CaO₂-based electro-Fenton-oxidation of 1,2-dichloroethane in groundwater

It has been well recognized that the Fenton reaction requires a rigorous pH control and suffers from the fast self-degradation of H₂O₂. In an effort to resolve the technical demerits of the conventional Fenton reaction, particular concern on the use of CaO₂-based Fenton reaction was paid in this study. To realize the practical use of CaO₂ in the Fenton reaction for groundwater remediation, it could be of great importance to control its reaction rate in the subsurface. As such, this study laid great emphasis on the combined process of electrochemical oxidation and CaO₂-based Fenton oxidation, using 1,2-dichloroethane (1,2-DCA) as a model compound. It was hypothesized that the reaction rate is also highly contingent on the formation of Fe(II) (stemmed from iron anode oxidation). Eighty percent of 1,2-DCA were degraded by the CaO₂-based Fenton reaction.
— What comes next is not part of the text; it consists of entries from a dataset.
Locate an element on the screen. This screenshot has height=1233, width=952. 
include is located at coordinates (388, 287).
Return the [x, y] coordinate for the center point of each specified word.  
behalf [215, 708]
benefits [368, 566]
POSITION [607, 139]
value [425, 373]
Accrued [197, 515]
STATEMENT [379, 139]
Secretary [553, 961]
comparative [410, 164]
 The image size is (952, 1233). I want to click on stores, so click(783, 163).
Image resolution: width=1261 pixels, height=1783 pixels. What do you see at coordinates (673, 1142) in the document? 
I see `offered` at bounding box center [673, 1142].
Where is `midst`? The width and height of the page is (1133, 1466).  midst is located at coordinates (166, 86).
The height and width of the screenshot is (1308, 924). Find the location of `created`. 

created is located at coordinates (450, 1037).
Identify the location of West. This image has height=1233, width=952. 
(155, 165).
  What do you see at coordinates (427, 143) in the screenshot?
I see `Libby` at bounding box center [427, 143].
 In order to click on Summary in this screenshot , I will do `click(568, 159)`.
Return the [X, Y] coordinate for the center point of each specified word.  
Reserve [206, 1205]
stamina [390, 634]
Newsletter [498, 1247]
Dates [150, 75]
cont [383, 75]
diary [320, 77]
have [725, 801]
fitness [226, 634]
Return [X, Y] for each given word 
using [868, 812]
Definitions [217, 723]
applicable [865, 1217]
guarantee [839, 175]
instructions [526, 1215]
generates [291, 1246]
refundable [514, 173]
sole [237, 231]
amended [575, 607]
The final pH was neutral, inferring that the reaction could be a viable option for the subsurface environment. Moreover, the supply of electric current in an iron anode expedited 1,2-DCA degradation efficiency from 35 % to 62 % via electrically generated Fe(II), which donated electrons to H₂O₂, producing more hydroxyl radicals. An anode-cathode configuration from the single-well system enhanced the degradation of 1,2-DCA, with less amount of energy consumption than the double-well system. Based on results, CaO₂-based electro-Fenton oxidation can remove well 1,2-DCA in groundwater and can be a strategic measure for groundwater remediation.